Monday, May 18, 2009

Where is Spring?

The human condition is more of a process than a state of mind. It is developing a repertoire of addictions and fatal flaws, all of which make a person less than perfect in the eyes of idealism. We are all unwittingly fighting to be the much adored and all too eagerly martyred protagonists of our transient lives, stars of the epic novel no one will ever read. The tall tale never printed, but passed from mouth to ear and mouth to ear until our considerably mediocre lives are forgotten in a last whisper, disappearing into the thin air like hot breath. You can strive to be a hero or a villain, but for the majority of the time, you can only just be. Be confused or uncertain. Be conflicted. Be angry. Be proud. Be something or anything. Be nothing.
But you can’t ever really be whole. You shouldn’t want to be. You aren’t a piece of fruit, a pizza, or an apple pie. You are not an inanimate object that at one point is whole before it is devoured. People chase this dream of completion that simply does not exist; not in another person, a career, or a desirable amount of zero’s at the end of a paycheck. Strive. Strive. Strive. We are always striving for something instead of realizing the simplicity of it all; piecing together the enigma of ourselves as we want to be remembered. Chances are, however, that no one will be writing your name in a history book. And chances are, even if someone does, on a long enough timeline, no one will care.
I no longer want to waste time figuring things out. I don’t want to be puzzle, some novelty meant as a diversion to pass the days. A jigsaw puzzle is manufactured in hundreds of jagged little pieces. Tongues and grooves, patterns of color, all packed into a cardboard box rattling full of chaos. That is, until the puzzle is complete. You see a landscape of snow covered mountain peaks or a herd of wild horses trampling through a meadow. You see a picture that is finished. You see a frozen moment that is over and done. Sometimes you meet people that seal these puzzles in a frame for display, some sort of unorthodox makeshift diploma as proof that they have too much time on their hands. But most people, they break that puzzle apart, shove the pieces back into the box and slide it under a bed, on the shelf of a storage closet or in the dusty corner of a basement.
Nothing is complete forever, nothing is whole for eternity.
You hear stories about hunters and fisherman who pursue the quintessential catch, the ultimate game. And once they catch it, all camouflage, determination and gratification, they set it free. Because after that, there is nothing left. The future narrows down to a pinpoint. You solve the ultimate riddle and suddenly, there is nothing else. Strive. Strive. Strive. You have nothing left to strive for.
To be complete. To be whole. You are then either consumed, broken down, or inertly sealed away. It isn’t a process; it is a fleeting circumstance, not to be maintained. I don’t need to be complete, I just need to be.
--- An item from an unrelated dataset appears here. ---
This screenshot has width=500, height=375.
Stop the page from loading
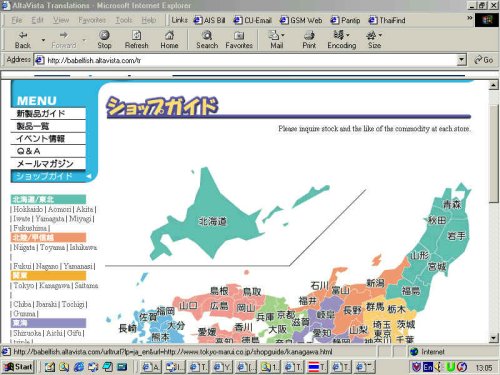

That’s the human condition. That’s life.

Friday, May 8, 2009

Back...



Whirlwind. It's a metaphorical tornado; all speed, force, and destruction. It's an inherently violent action, but when someone tells you they had a 'whirlwind vacation,' for some reason it seems positive. Like they had a great time. The thing about a tornado, however, is that it's indiscriminate, enveloping all in it's path, leaving nothing in it's wake. Accordingly, anytime you make such a decision, you don't necessarily have the option of picking and choosing what comes your way. I've realized that you can always change the scenery, but never the situation. Every day is some form of organized chaos, full of infinite variables, and at some point it's important to accept that for the majority, we have little control over our lives on a day to day basis. The recent recession has taught us just that. The irony is that in losing control, we seek to further abandon the idea of control. Which is why somehow, in a devastating economy, liquor sales are stabilized, maybe even improving. Liquor stores are open earlier than most restaurants, and if you walk into a bar at noon, it's probably full, the unemployed and underemployed draining their paychecks on temporary escapes by the glass. It all happens so fast, the greatest nation in the world suddenly crumbling, subtilely falling apart. I didn't choose the best time to make a move, an impulsive change, a whirlwind decision, but there is really never a good time. Nothing is ideal. There is no such thing as perfect timing, just coincidence. Luck. The bad always comes with the good, but hopefully, like a tornado, eventually the winds will die, and the storm will pass.

Sunday, February 8, 2009

The little things...

There's something about Sunday. I wake up feeling like doing absolutely nothing but eating pancakes and watching movies, mostly to calm the anxiety of starting another new week the next day. So I woke up today, put on a pair of sweat pants and an old basketball jersey.

I made my cozy little comfort breakfast and proceeded to watch 'The Number 23.'




The movie is pretty nonsensical, far-fetched, and almost unwatchable after the first 15 minutes. Basically, the main character becomes obsessed with the number 23, and goes crazy turning his entire life and the world into a big math problem where everything equals 23. EVERYTHING is 23.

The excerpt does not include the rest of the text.